### RECORDS SHOWN
- - -
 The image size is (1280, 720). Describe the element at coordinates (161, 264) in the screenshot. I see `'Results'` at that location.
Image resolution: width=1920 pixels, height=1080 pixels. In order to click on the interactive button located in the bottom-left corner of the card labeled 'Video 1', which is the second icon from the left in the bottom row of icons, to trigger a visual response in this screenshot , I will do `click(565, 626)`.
- - -
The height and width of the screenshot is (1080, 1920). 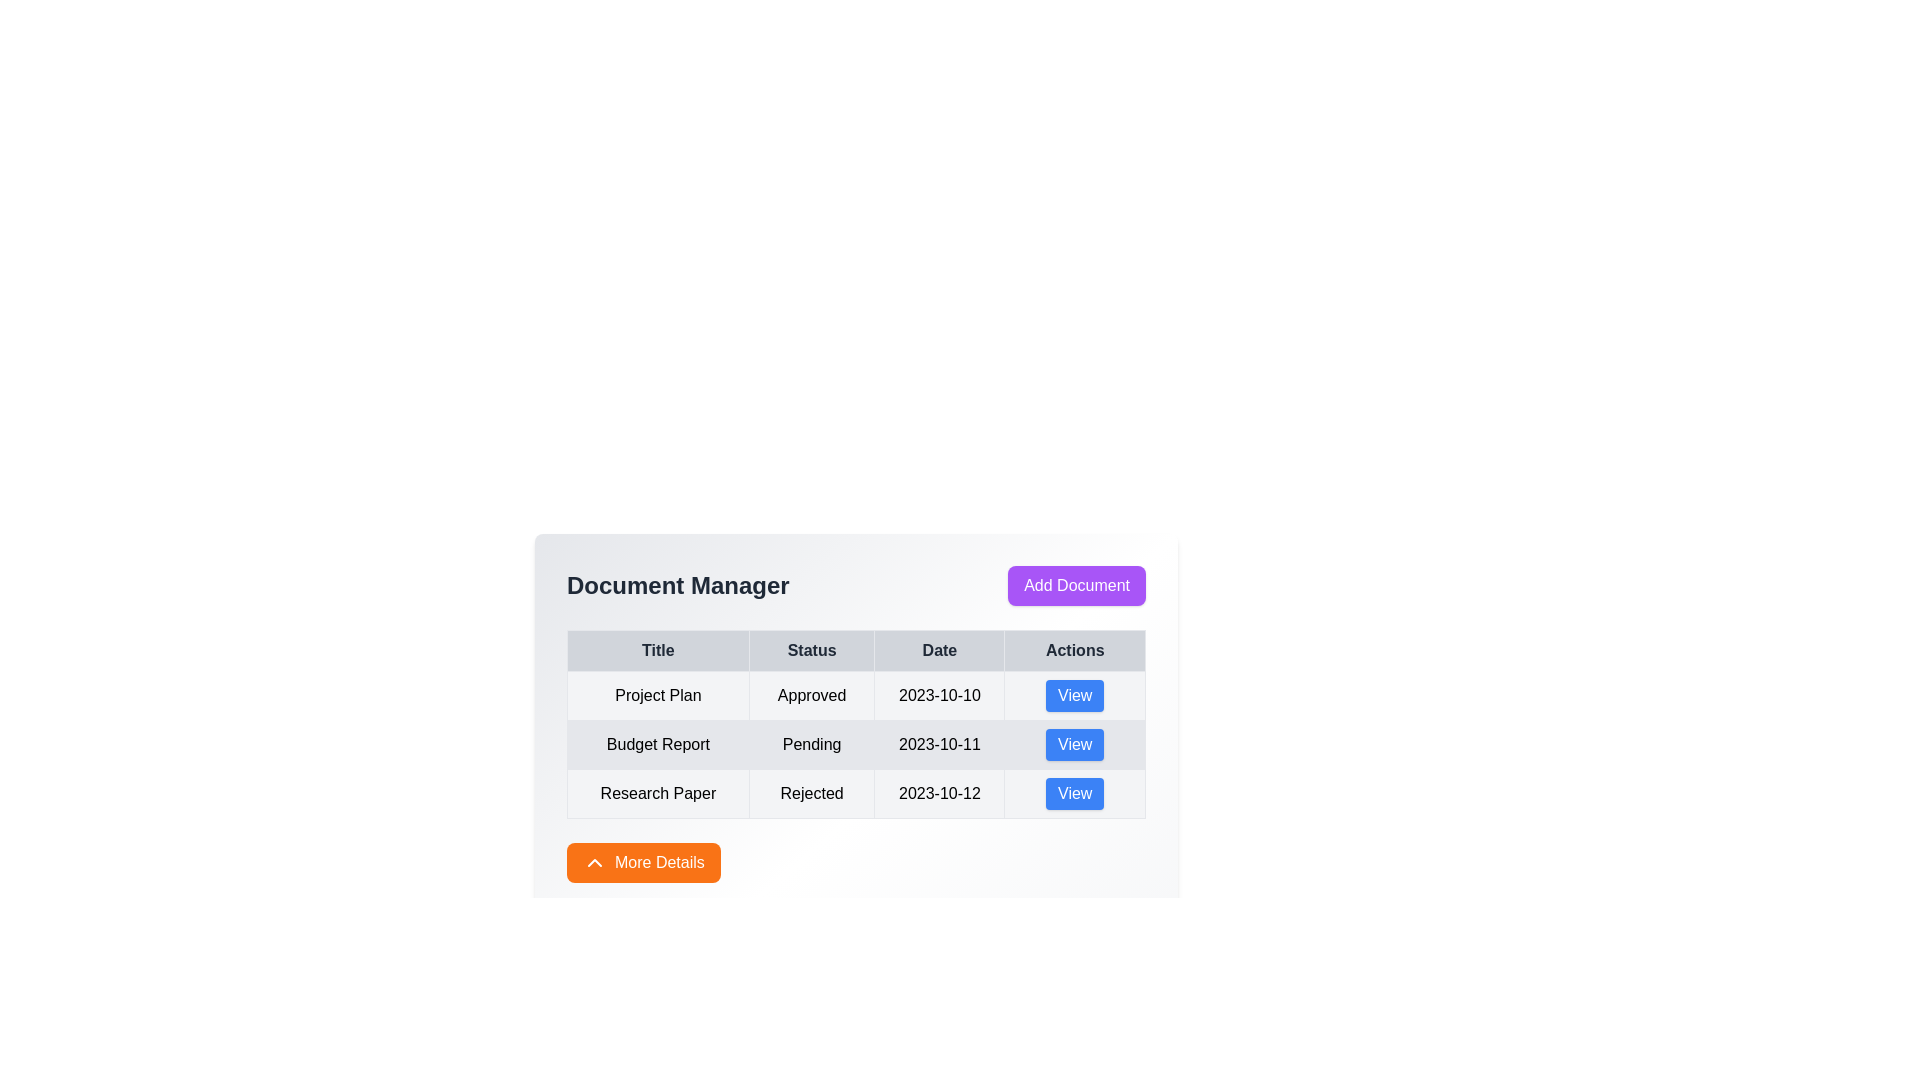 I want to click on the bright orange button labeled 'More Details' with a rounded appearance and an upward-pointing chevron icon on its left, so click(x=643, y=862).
- - -
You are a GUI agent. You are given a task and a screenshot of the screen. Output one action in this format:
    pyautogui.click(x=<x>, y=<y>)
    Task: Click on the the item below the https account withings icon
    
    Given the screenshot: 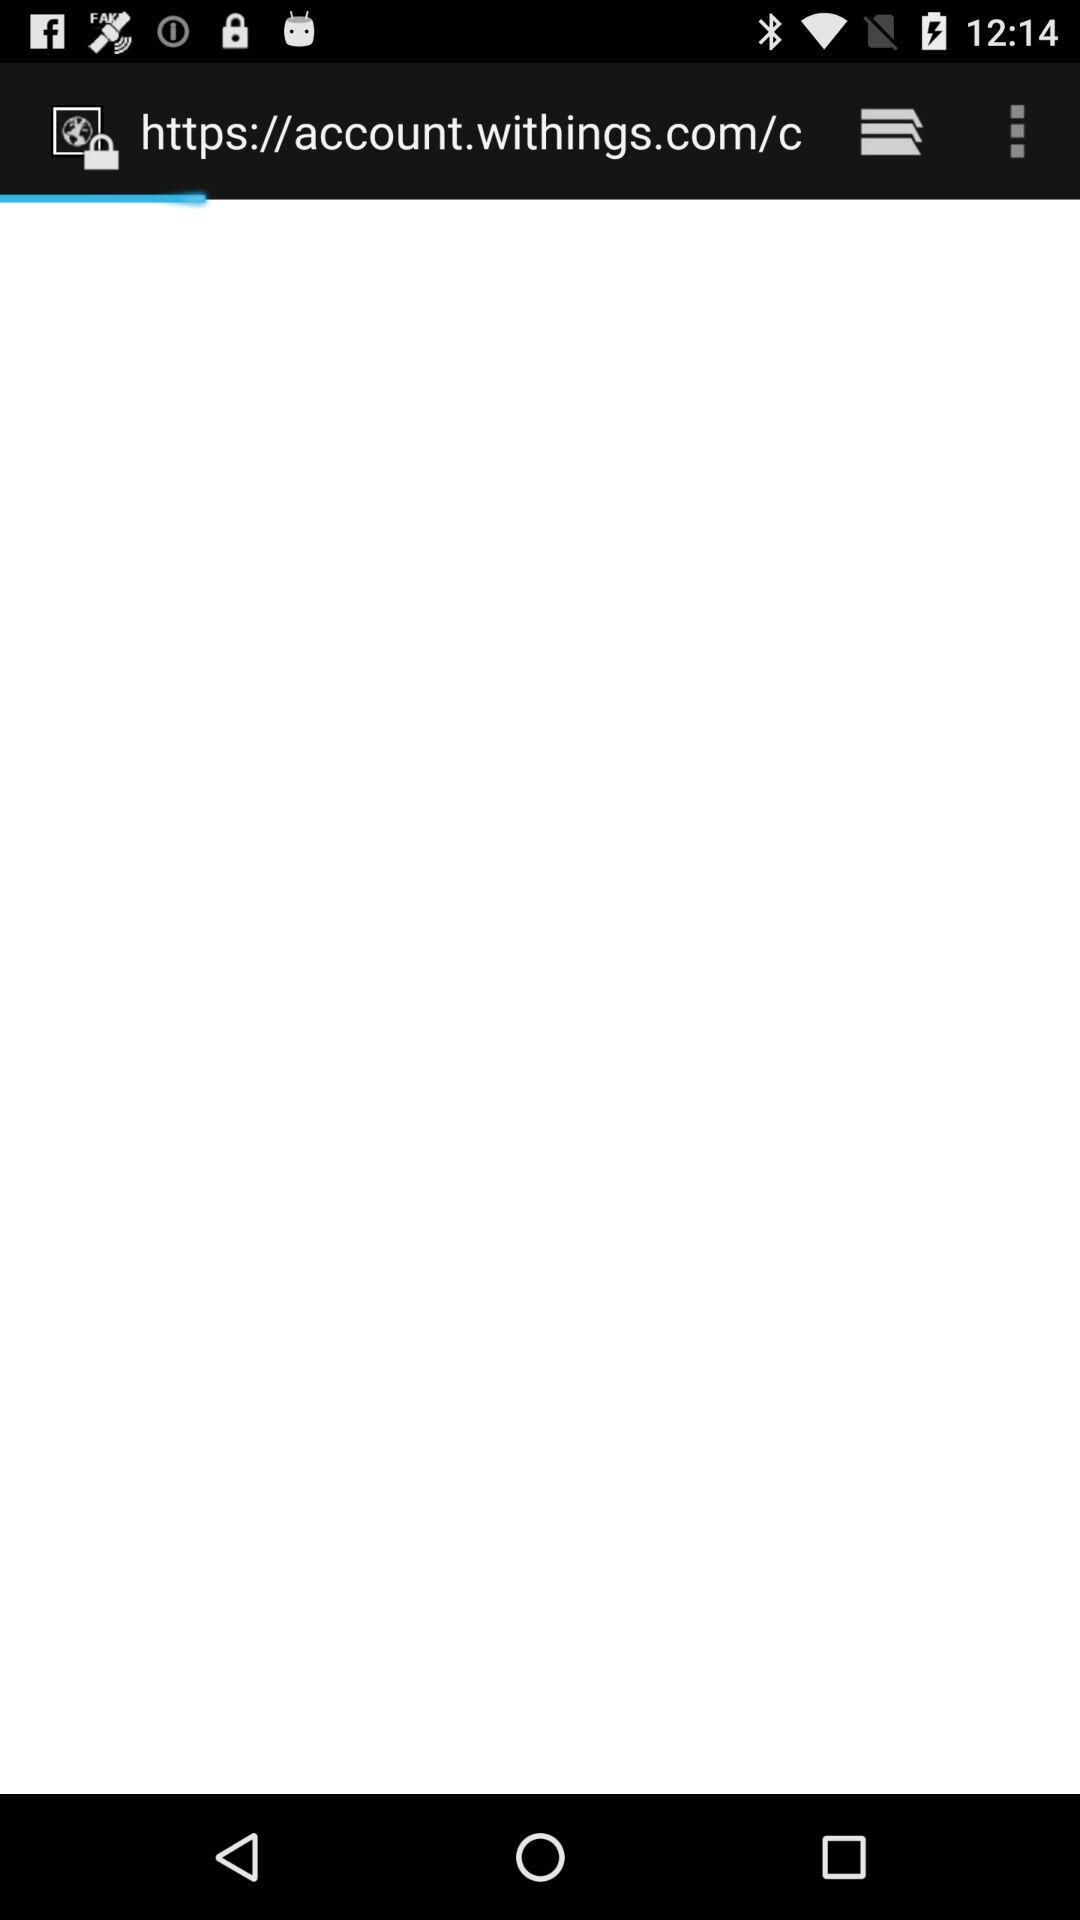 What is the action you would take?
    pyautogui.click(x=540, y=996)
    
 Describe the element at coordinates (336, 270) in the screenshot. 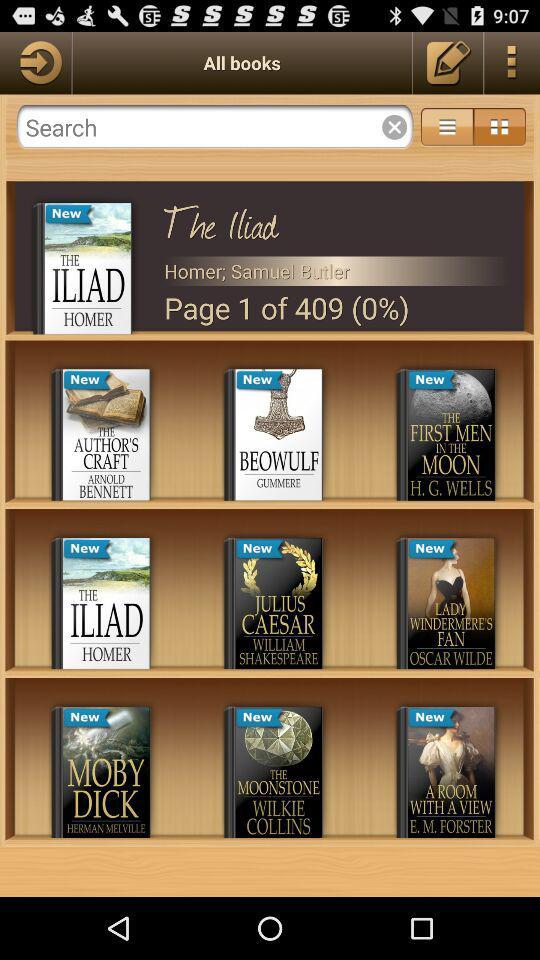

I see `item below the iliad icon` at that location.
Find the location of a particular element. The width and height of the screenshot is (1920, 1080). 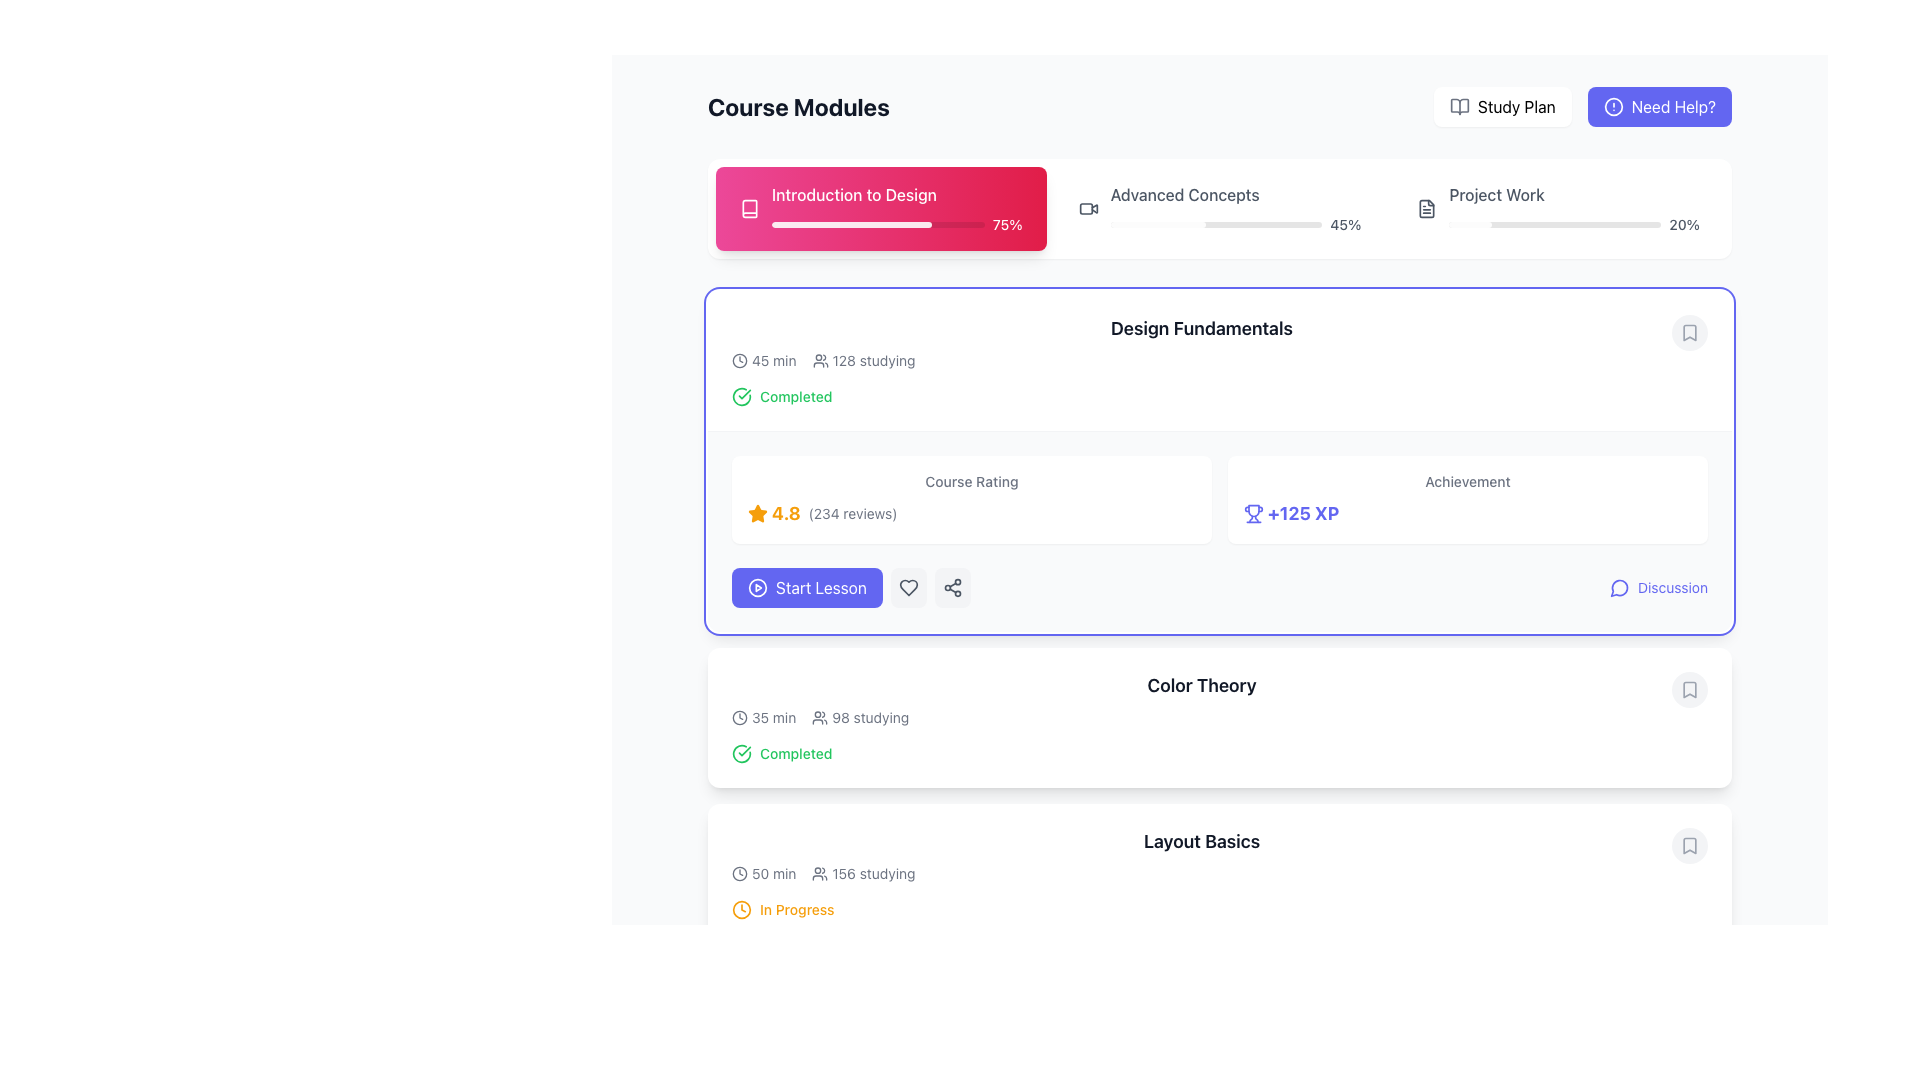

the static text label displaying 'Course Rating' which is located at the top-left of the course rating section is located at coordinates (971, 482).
- - -
### REQUIRED TASK
Retype the part that opens with the line containing "Describe the element at coordinates (336, 270)" and closes with the line containing "the static text", both included, leaving out the pictures.

### OUTPUT BELOW
 Describe the element at coordinates (336, 270) in the screenshot. 

I see `item below the iliad icon` at that location.
Find the location of a particular element. The width and height of the screenshot is (1920, 1080). 

the static text label displaying 'Course Rating' which is located at the top-left of the course rating section is located at coordinates (971, 482).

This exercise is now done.